When the CAISO begins an investigation into a potential Rules of Conduct violation, it reviews applicable information, notifies the relevant Market Participant of the investigation and provides an opportunity for Market Participants to respond to the allegations.
On completion of an investigation, the CAISO notifies relevant Market
Participants of the results of its investigation. Market Participants have 30
calendar days to respond to those findings before the CAISO decides whether a
Sanction is required.
If the investigation concludes that a Rule of Conduct was violated, the CAISO
proceeds to administer Sanctions as described in Section 3.4. If the
investigation does not identify a violation, the CAISO informs relevant Market
Participants that no action is being taken by the CAISO.

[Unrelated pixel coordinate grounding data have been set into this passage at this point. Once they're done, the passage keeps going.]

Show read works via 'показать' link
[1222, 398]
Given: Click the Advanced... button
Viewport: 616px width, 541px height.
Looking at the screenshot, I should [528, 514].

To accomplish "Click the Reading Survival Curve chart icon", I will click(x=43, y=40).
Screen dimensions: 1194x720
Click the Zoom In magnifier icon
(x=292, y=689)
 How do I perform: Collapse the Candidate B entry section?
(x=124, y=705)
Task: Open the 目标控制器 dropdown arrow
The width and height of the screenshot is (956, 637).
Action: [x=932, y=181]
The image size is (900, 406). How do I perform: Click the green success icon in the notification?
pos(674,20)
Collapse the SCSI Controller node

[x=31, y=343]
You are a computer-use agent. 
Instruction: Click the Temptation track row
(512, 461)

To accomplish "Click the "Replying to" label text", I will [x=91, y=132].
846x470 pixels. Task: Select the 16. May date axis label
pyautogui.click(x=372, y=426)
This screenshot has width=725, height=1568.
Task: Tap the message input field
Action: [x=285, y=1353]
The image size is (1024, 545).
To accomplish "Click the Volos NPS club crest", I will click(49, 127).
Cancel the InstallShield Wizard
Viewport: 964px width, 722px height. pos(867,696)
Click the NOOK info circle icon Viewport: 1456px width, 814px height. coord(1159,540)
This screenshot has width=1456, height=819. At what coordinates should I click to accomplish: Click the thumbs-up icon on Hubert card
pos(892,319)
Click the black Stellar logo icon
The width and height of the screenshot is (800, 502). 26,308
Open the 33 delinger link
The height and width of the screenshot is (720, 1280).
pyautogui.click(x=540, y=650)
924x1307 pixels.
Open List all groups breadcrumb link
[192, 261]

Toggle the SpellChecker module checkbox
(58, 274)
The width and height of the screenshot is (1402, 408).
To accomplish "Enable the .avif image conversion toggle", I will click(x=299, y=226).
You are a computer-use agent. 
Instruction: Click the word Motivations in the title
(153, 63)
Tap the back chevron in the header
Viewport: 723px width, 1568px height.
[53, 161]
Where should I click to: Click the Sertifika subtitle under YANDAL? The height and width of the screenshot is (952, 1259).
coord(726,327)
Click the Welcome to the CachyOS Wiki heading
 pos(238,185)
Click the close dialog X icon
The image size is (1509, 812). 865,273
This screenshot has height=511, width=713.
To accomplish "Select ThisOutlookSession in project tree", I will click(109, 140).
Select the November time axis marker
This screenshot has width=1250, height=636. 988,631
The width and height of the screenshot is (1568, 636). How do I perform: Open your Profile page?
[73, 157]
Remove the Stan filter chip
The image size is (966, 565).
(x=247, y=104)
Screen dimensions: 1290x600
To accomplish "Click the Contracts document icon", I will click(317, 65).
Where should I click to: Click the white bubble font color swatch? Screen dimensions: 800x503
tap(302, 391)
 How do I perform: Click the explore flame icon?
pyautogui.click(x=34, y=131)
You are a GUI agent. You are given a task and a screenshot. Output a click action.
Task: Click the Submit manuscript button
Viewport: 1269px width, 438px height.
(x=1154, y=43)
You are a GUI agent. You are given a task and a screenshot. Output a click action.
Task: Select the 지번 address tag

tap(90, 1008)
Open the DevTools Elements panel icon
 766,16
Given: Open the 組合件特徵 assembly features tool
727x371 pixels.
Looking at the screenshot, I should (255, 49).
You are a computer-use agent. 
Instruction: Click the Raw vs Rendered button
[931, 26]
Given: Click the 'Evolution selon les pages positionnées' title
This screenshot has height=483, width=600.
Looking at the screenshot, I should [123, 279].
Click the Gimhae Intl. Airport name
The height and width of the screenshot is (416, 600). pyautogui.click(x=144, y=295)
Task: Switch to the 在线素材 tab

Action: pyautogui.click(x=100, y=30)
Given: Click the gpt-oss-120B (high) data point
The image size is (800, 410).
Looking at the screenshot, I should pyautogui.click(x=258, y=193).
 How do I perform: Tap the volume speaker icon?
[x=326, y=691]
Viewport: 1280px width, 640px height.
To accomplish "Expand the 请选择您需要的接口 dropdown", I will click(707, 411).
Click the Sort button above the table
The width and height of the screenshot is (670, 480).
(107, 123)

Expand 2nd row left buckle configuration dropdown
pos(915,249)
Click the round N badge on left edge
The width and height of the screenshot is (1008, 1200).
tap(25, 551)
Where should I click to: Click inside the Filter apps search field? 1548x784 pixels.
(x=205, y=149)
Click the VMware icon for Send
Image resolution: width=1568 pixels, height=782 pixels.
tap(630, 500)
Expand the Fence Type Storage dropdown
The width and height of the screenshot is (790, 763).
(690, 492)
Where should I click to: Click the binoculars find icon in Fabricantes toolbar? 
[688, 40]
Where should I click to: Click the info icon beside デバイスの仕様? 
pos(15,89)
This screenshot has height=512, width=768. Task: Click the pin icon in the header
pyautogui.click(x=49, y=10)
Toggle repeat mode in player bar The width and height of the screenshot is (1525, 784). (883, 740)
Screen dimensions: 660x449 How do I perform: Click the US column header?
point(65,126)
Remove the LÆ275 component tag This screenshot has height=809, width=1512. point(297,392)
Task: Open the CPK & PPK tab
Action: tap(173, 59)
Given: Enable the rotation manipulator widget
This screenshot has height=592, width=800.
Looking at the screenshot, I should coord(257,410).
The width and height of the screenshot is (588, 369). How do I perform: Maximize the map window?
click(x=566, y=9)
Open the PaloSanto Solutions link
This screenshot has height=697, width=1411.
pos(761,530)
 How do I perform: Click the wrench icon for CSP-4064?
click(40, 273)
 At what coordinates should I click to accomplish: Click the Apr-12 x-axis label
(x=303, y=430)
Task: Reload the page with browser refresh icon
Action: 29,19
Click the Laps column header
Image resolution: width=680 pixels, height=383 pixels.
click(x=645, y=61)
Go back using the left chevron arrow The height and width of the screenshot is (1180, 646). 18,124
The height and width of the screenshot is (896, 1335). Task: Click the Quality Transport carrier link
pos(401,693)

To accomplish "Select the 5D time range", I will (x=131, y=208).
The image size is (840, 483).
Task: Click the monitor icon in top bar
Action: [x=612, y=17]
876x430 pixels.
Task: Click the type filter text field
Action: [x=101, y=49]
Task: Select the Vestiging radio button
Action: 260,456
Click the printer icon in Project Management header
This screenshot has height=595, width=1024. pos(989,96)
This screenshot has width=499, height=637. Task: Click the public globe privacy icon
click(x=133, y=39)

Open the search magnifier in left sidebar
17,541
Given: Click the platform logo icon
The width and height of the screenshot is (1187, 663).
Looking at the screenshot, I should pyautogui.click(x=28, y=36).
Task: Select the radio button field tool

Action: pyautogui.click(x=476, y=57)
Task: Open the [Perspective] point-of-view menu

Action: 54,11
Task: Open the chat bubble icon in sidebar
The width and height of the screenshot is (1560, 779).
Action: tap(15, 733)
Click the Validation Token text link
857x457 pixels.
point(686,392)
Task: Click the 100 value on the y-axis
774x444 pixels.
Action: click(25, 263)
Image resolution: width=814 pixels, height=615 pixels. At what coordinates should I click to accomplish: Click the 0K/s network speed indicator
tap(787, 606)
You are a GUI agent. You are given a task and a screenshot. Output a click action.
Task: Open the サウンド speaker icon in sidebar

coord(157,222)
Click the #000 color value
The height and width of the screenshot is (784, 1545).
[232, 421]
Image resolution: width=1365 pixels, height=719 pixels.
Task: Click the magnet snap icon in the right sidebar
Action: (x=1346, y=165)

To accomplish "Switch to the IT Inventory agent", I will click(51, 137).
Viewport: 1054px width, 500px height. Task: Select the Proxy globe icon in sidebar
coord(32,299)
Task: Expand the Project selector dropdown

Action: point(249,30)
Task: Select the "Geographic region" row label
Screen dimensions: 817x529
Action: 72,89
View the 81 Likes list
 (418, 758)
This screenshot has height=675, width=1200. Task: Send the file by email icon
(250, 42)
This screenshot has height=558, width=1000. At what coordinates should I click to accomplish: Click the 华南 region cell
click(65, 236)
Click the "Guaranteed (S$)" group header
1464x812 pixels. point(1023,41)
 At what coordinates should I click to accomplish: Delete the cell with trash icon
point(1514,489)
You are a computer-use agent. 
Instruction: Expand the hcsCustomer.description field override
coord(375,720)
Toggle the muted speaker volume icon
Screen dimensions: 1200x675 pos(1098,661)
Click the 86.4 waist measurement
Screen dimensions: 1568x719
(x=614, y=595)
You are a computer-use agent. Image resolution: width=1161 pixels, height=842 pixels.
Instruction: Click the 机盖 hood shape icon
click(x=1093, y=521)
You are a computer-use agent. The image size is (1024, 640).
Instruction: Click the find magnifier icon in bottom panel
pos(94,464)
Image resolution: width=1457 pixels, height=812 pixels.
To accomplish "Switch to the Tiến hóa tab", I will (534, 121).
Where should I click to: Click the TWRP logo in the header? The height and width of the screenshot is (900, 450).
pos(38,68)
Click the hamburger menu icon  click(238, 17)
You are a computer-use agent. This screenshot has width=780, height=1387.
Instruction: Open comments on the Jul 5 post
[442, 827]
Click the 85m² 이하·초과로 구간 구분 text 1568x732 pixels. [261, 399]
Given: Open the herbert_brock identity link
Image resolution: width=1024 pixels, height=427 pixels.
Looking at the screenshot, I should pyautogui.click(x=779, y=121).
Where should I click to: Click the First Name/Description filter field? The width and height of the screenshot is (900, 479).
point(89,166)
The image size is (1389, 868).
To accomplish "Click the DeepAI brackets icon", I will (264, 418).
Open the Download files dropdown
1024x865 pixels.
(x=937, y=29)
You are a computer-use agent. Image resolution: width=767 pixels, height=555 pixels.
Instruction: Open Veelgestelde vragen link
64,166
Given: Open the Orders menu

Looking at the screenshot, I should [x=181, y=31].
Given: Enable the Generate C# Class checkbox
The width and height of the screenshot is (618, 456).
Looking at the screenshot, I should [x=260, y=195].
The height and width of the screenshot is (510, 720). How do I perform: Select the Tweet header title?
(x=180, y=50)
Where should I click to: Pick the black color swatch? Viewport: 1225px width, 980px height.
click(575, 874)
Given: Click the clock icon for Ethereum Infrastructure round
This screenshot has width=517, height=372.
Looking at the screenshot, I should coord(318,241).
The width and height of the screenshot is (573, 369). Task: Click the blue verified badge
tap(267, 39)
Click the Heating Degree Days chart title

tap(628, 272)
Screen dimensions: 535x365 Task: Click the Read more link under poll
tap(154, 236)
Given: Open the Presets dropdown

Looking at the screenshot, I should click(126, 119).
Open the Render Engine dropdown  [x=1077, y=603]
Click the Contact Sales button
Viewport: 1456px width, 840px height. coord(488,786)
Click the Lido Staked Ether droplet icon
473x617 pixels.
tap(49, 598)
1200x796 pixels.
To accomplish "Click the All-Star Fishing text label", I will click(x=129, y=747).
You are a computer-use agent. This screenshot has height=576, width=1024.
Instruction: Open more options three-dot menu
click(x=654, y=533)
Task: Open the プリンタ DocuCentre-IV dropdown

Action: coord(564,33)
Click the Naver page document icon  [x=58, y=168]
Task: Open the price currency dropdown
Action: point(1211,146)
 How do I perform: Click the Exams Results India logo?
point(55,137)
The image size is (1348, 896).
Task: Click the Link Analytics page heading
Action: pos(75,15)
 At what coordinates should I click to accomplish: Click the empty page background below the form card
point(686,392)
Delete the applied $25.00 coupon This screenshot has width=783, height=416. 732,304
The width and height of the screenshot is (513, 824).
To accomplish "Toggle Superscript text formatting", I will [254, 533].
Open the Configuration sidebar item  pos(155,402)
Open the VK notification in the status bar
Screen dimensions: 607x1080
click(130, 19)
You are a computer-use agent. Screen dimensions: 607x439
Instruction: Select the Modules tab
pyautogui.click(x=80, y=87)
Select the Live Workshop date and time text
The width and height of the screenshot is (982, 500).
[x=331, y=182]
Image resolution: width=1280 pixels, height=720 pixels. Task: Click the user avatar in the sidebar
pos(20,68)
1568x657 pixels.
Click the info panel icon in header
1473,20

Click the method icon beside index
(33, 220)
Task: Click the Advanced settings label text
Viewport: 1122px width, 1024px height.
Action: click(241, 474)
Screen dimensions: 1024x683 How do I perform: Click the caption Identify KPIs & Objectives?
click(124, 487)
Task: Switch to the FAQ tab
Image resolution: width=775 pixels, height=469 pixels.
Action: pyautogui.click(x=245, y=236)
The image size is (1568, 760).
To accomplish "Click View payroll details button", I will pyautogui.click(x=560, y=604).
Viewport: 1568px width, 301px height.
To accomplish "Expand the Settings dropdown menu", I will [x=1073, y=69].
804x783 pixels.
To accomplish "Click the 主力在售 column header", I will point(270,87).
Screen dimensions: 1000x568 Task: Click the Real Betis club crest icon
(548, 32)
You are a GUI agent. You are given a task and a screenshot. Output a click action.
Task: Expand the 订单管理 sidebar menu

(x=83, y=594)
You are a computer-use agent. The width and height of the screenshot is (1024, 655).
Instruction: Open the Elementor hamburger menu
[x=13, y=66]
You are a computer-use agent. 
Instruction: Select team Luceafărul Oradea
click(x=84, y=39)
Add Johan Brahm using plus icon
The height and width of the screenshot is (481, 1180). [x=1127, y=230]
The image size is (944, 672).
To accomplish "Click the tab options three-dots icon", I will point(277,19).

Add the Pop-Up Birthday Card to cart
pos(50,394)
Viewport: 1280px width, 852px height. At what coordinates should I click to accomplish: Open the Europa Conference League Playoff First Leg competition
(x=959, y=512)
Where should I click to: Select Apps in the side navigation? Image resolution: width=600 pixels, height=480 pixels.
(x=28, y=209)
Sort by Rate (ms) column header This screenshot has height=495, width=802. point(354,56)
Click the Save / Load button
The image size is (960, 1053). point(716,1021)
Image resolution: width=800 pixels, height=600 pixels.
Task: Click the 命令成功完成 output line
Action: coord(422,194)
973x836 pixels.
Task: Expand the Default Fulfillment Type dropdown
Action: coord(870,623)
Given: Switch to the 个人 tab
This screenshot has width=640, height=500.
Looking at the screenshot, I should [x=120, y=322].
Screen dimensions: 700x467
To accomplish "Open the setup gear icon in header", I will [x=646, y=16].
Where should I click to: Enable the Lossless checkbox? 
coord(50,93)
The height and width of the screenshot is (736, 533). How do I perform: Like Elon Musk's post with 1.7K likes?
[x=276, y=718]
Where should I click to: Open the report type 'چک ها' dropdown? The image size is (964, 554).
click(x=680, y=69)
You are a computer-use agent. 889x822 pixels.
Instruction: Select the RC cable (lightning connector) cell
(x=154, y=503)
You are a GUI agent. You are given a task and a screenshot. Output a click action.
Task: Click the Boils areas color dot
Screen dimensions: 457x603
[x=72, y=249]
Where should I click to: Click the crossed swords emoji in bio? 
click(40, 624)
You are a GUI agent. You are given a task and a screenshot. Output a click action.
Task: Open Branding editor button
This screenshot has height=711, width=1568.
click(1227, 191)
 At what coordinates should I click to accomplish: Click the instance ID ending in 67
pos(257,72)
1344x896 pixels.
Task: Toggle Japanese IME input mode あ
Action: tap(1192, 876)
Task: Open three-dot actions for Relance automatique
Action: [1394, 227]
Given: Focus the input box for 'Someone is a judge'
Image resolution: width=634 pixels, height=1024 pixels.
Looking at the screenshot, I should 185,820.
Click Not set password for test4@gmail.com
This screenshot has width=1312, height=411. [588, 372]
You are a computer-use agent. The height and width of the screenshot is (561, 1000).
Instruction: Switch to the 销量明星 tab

Further details of this process are described in the following sections.
Conducting Investigation
CAISO Tariff 37.8.3, Investigation
When investigating potential Rules of Conduct violations, the CAISO seeks available facts, data, and other relevant information. This typically includes a review of the available data relevant to the matter including logs and electronic forms of available information – such as market data, discussions with relevant internal CAISO personnel and applicable Market Participants, and reviews of pertinent tariff provisions. The CAISO notifies applicable Market Participants and provides an opportunity for Market Participants to provide any relevant information, such as information that demonstrates that no violation occurred. In addition, the CAISO may require Market Participants to provide specific requested information to be used in its investigation, as described in Section 3.3.3, below. The CAISO maintains a record of the investigation including relevant information.
Notice of Investigation
- CAISO Tariff 37.8.4, Notice
- CAISO Tariff 37.8.6, Results of Investigation
- CAISO Tariff 37.8.7, Statement of Findings and Conclusions
The CAISO makes two notifications to Market Participants during the investigation phase of administering a potential Rules of Conduct violation:
- The CAISO makes the first notification when it initiates an investigation. This notification states that the CAISO is undertaking an investigation of a potential Rules of Conduct violation, describes the allegation in sufficient detail to allow for a response by a Market Participant that is the subject of an investigation, and that the CAISO will consider any relevant information provided by the Market Participant by a specified date (typically 30 calendar days).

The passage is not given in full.